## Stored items
--------------------------------------------------
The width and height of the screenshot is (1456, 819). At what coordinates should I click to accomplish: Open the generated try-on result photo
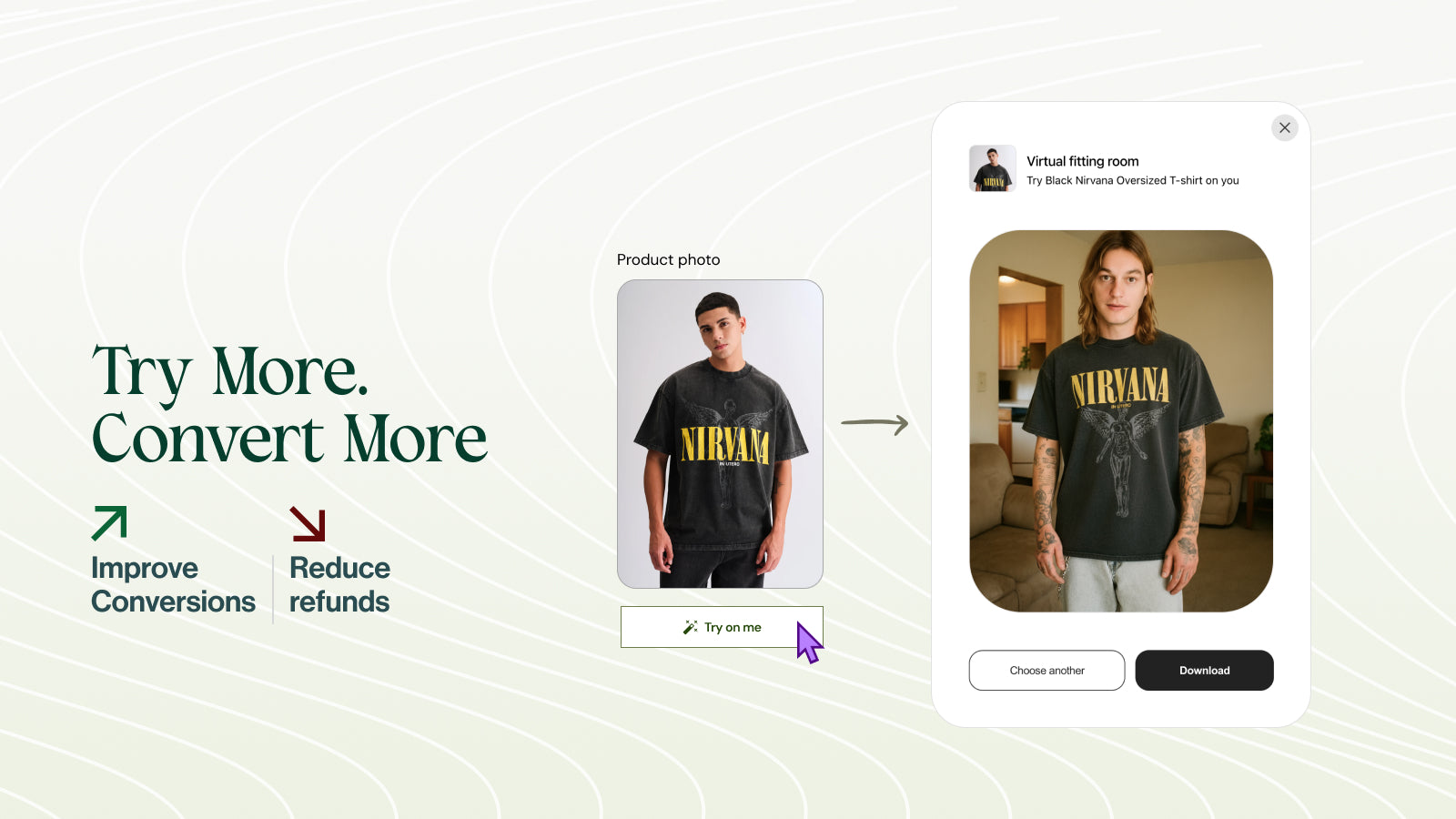tap(1121, 421)
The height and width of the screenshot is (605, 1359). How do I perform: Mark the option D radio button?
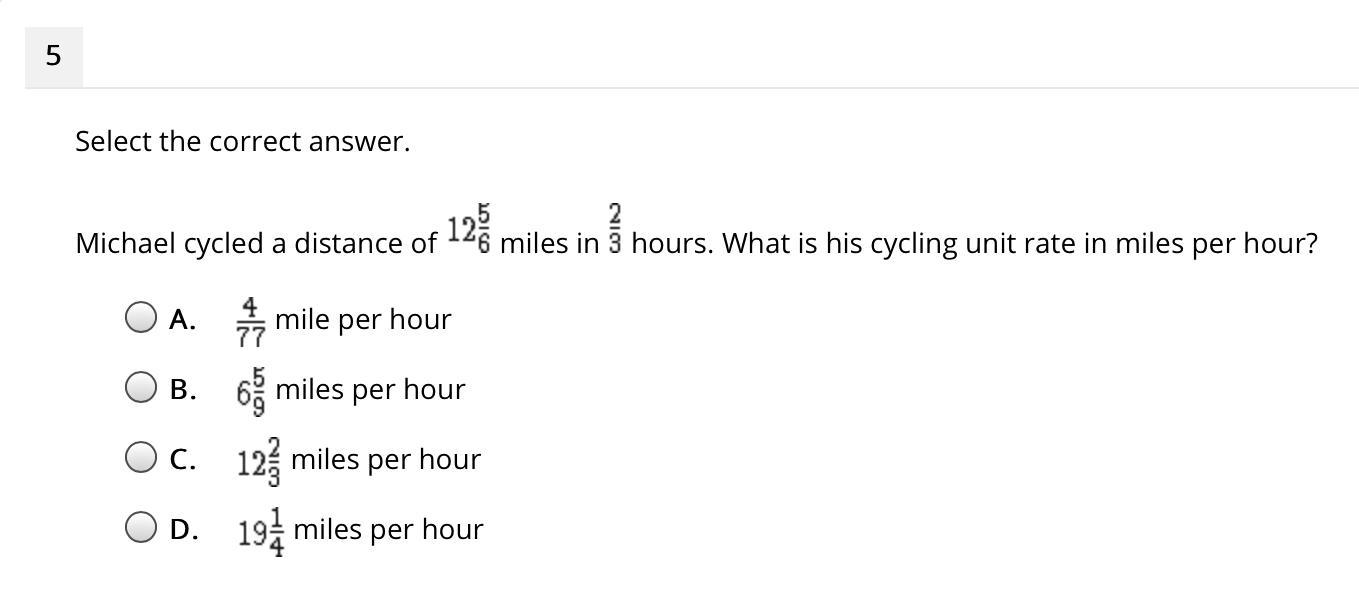(141, 527)
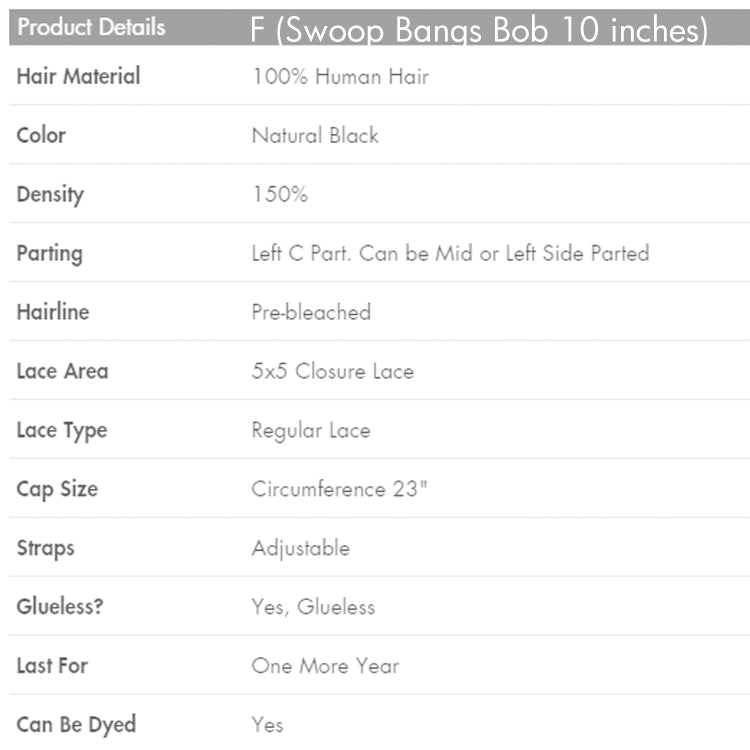
Task: Click the Left C Part description text
Action: [x=450, y=253]
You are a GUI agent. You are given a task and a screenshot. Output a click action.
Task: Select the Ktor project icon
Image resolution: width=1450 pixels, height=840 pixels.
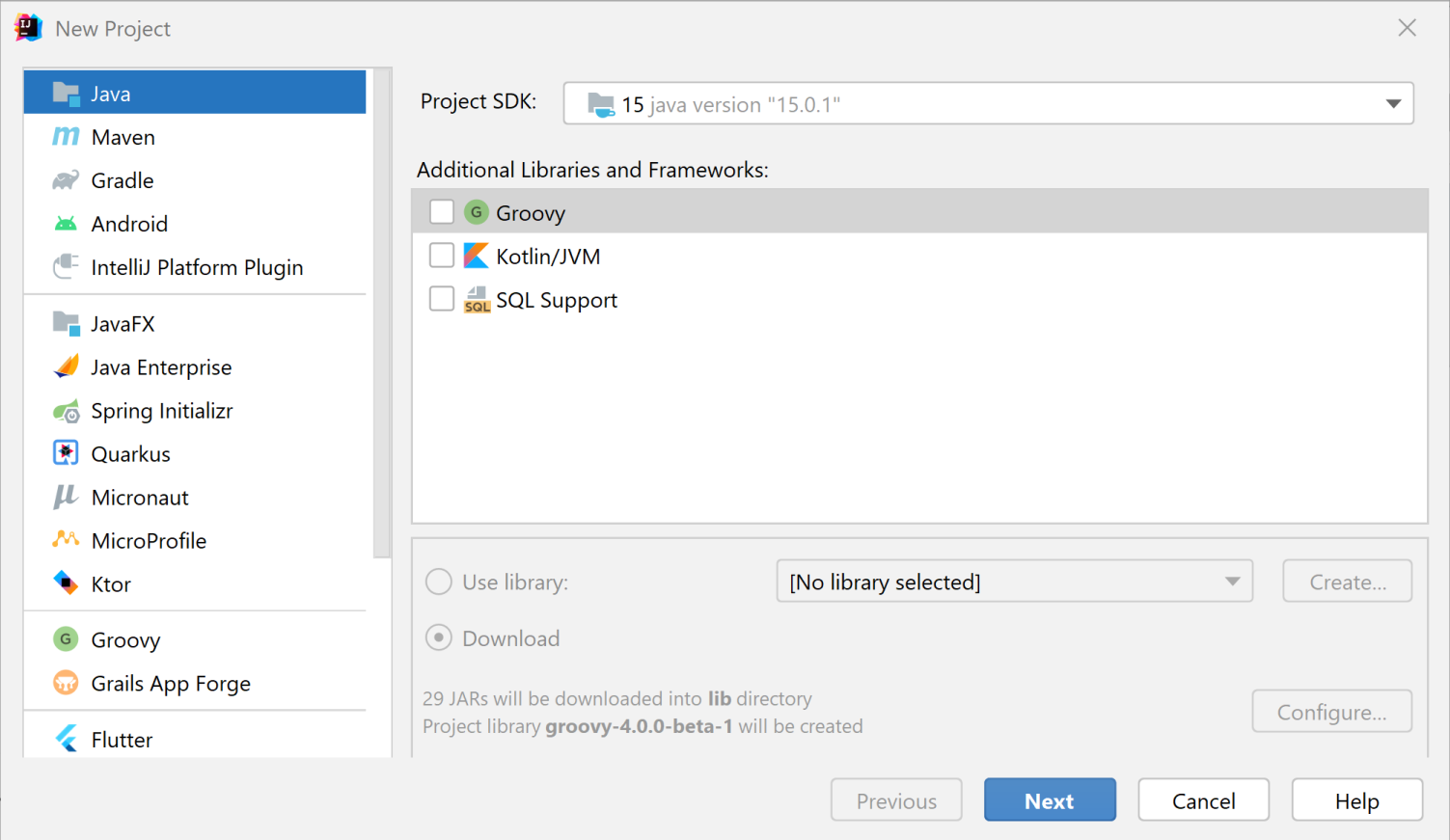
--------------------------------------------------
## Problem statement
Using the records above, output an exact copy without any pictures.

## Problem solution
The width and height of the screenshot is (1456, 819). At what coordinates should I click to accomplish: Open the generated try-on result photo
tap(1121, 421)
The height and width of the screenshot is (605, 1359). How do I perform: Mark the option D radio button?
(141, 527)
Task: Click the Left C Part description text
Action: [x=450, y=253]
You are a GUI agent. You are given a task and a screenshot. Output a click action.
Task: Select the Ktor project icon
Image resolution: width=1450 pixels, height=840 pixels.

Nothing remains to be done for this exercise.